862599-47-1 | Ethyl 2-chlorooxazole-5-carboxylate

Packsize	Purity	Availability	Price	Discounted Price
100mg	95%	in stock	$28.00	$19.00
1g	95%	in stock	$32.00	$23.00
5g	95%	in stock	$152.00	$107.00
10g	95%	in stock	$300.00	$210.00

Description

• Catalog Number: AC11670
• Chemical Name: Ethyl 2-chlorooxazole-5-carboxylate
• CAS Number: 862599-47-1
• Molecular Formula: C6H6ClNO3
• Molecular Weight: 175.5697
• MDL Number: MFCD09475866
• SMILES: CCOC(=O)c1cnc(o1)Cl

Computed Properties

• Complexity: 153
• Covalently-Bonded Unit Count: 1
• Heavy Atom Count: 11
• Hydrogen Bond Acceptor Count: 4
• Rotatable Bond Count: 3
• XLogP3: 1.9

Upstream Synthesis Route

The upstream synthesis route of Ethyl 2-chlorooxazole-5-carboxylate involves several key steps starting with the appropriate building blocks. The synthesis can be initiated from 5-amino-2-chlorophenol as the starting material.

1. Protection of the amino group – The first step is the protection of the amino group present in 5-amino-2-chlorophenol to prevent any unwanted reactions. This can be done using a suitable protecting group such as a Boc (tert-Butyloxycarbonyl) group using di-tert-butyl dicarbonate in the presence of a base like triethylamine.
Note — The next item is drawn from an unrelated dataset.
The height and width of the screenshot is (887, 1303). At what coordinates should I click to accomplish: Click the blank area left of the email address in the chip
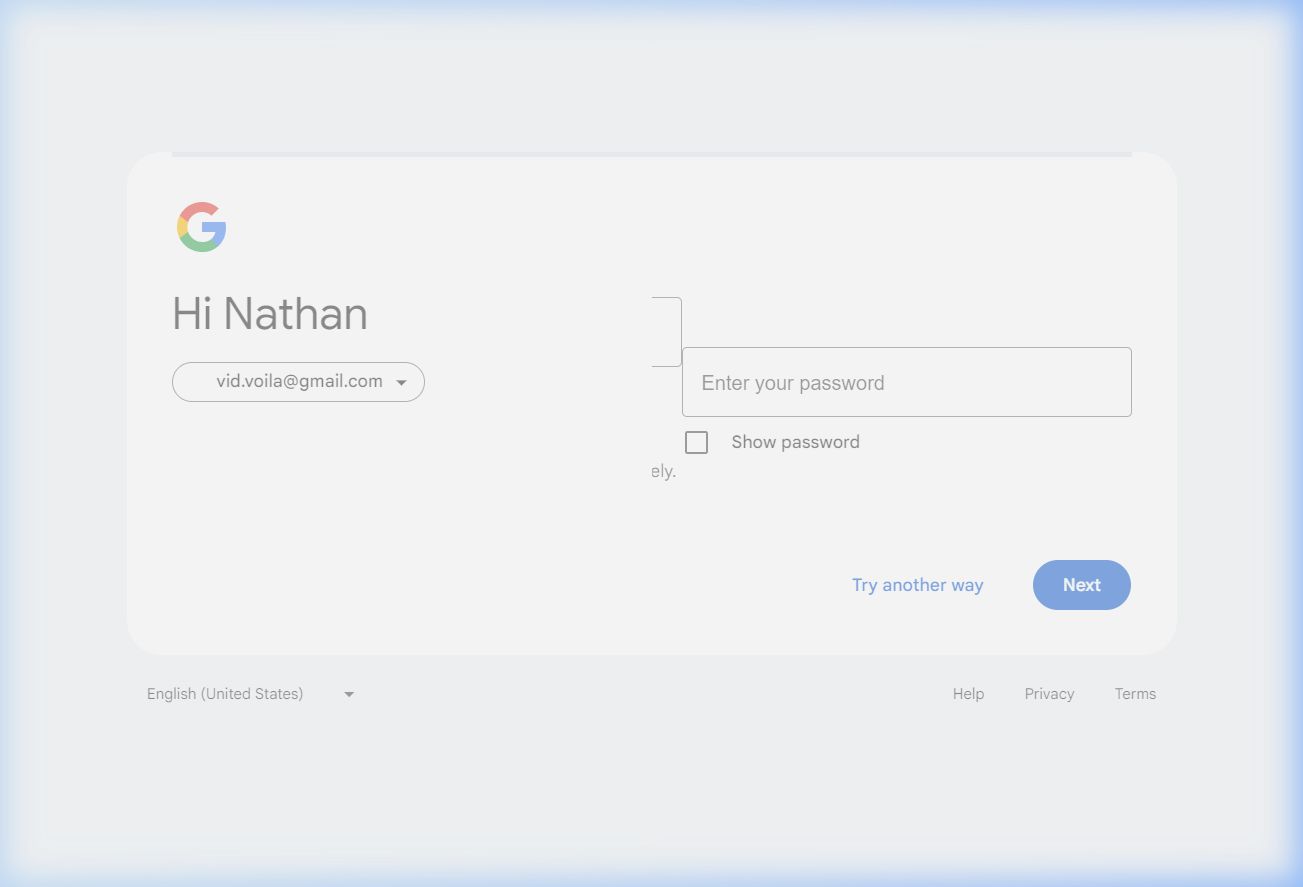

2. Carboxylation – The protected amino group allows for the regioselective carboxylation at the free ortho position relative to the chloro group. This can be accomplished through the Sandmeyer reaction, where the phenol is first diazotized using sodium nitrite and hydrochloric acid, then converted to the respective carboxylic acid via reaction with carbon dioxide under pressure.

3. Cyclization to form the Oxazole ring – The next step involves the cyclization of the carboxylic acid group with the protected amino group to form the oxazole ring. This can be done by heating the compound, typically in the presence of a dehydrating agent like POCl3, to induce the formation of the oxazole ring. The chloro substituent on the phenol is ortho to both amino and carboxy groups, which facilitates the cyclization.

4. Hydrolysis and deprotection – The Boc protecting group is then removed to unveil the primary amine. Hydrolysis can be carried out with strong acids, like HCl, which will also simultaneously hydrolyze the ethyl ester to the corresponding carboxylic acid.

5. Esterification – The conversion back to the ester, in this case, ethyl ester, is accomplished by treating the carboxylic acid with ethanol in the presence of a catalytic amount of an acid catalyst, like sulfuric acid or HCl, to obtain the Ethyl 2-chlorooxazole-5-carboxylate.

It should be noted that each step in this synthesis route requires appropriate reaction conditions, workup procedures, and analysis to ensure the desired product is obtained with adequate purity before proceeding to the next step. Careful consideration of the reactivity of functional groups and use of protective groups are crucial in the successful synthesis of Ethyl 2-chlorooxazole-5-carboxylate.